Quando o feitiço atingiu os pés e a capa de Voldemort, ele berrou de ódio.
- Harry Potter, maldito sejam os seus truques!
- Esse não é um truque meu. É a maldição de Slytherin. – respondeu o rapaz, já com o corpo do amigo seguro em seus braços, e sibilando, completou as palavras que Salazar Slytherin proferiu mas que Voldemort não deu ouvidos, tão atento estava ao seu próprio regozijo.
As últimas palavras de Salazar Slytherin foram de uma crueldade muito elevada até mesmo para Lorde Voldemort.
Tua vida pertencerá a este lugar
E dele não poderá sair
Sob a pena de se perder em pó
Torna-te agora pedra como nós
E vive para sempre
Observando o fim de tudo
Por todas as eras até a eternidade
A voz dos protestos do Lorde das Trevas sumiu na noite fria e iluminada pela luz da Lua Cheia. A Floresta inteira silenciou de imediato indicando que, diferente do que todos esperavam, aquela guerra chegara ao fim tão inesperadamente como havia começado, há sete anos.
A única certeza de que tudo realmente aconteceu na Floresta era a nova estátua, presa ao Livro dos Segredos. Voldemort, ou Tom Marvolo Riddle, estava agora petrificado. Seu rosto revelava um horror angustiante, as mãos sinistramente escondidas sob a pesada capa do livro e a boca aberta, como se ele ainda tivesse alguma coisa para dizer.
De todos os presentes, o único que sabia que a alma atormentada de Voldemort estava presa àquela estátua era Harry. Olhou para o bruxo ciente de que ele observava seus passos e sentiu seu coração se apiedar dele.
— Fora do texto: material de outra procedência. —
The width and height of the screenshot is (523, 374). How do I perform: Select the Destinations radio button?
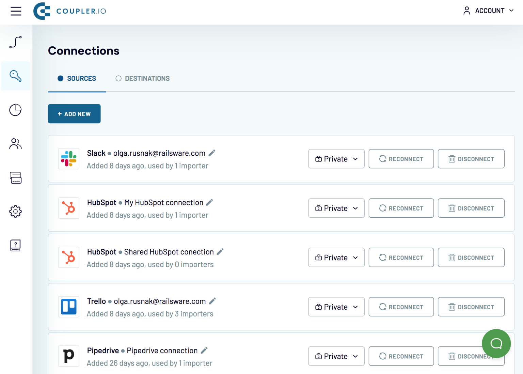click(118, 78)
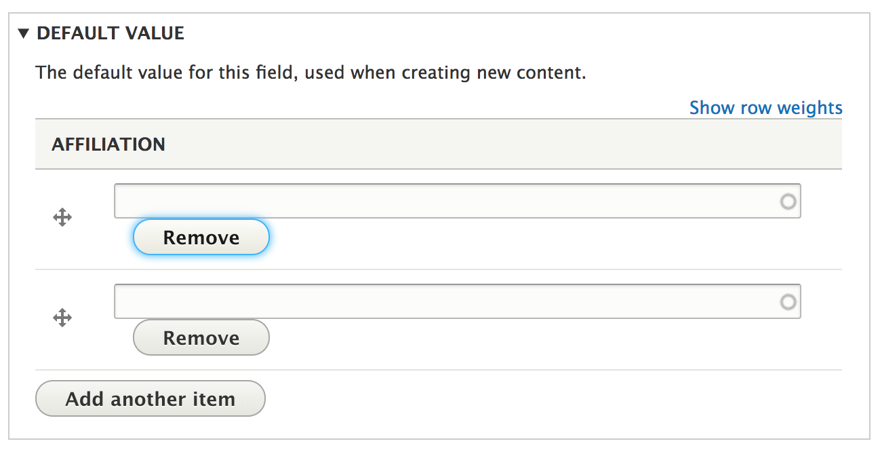Click the autocomplete circle in first Affiliation field
This screenshot has width=880, height=452.
pos(788,202)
Uma reviravolta em seu estômago o fez perceber que Voldemort entendera seus sentimentos. E os repudiava com o mesmo orgulho de antes. Harry deu de ombros e saiu dali, levando consigo o corpo do amigo.
Sabia que seria impossível evitar a compaixão que agora tinha por Voldemort. Mas foi com uma agradável surpresa, apesar de tudo, que percebeu que não mais sentia o estômago revirar.
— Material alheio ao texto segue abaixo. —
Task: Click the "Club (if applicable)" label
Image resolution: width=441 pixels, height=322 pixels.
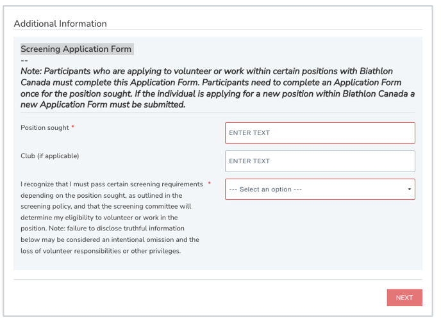Action: tap(50, 156)
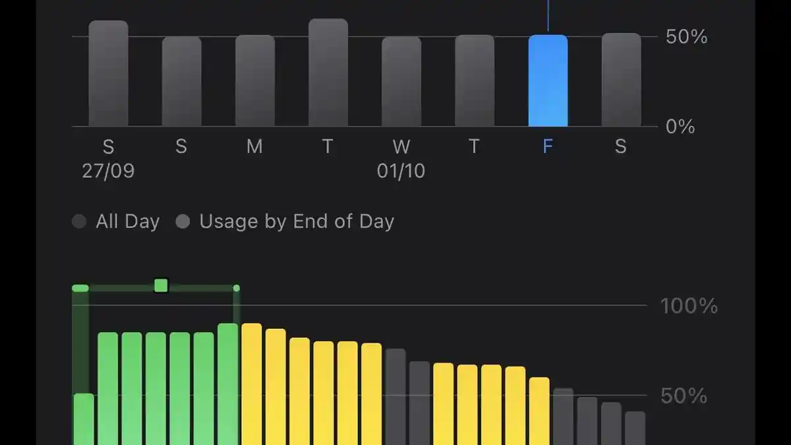Tap the T bar between W and F

pyautogui.click(x=475, y=80)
Sua ligação com Voldemort finalmente havia acabado e agora ele era apenas Harry Potter, um bruxo como outro qualquer.
O restante dos bruxos que ainda estavam na Floresta se dividiam entre a limpeza da floresta, a remoção dos corpos e a prisão dos comensais estuporados. Para todos, a estátua de Voldemort era apenas um monumento à vitória do bem contra o mal. Um capricho de Harry ou de Dumbledore.
Vendo a reação dos amigos, Harry prometeu a si mesmo que guardaria aquele segredo só para si. Sentiu que este seria o único jeito de proteger os amigos e os demais estudantes que ingressassem em Hogwarts nos próximos anos.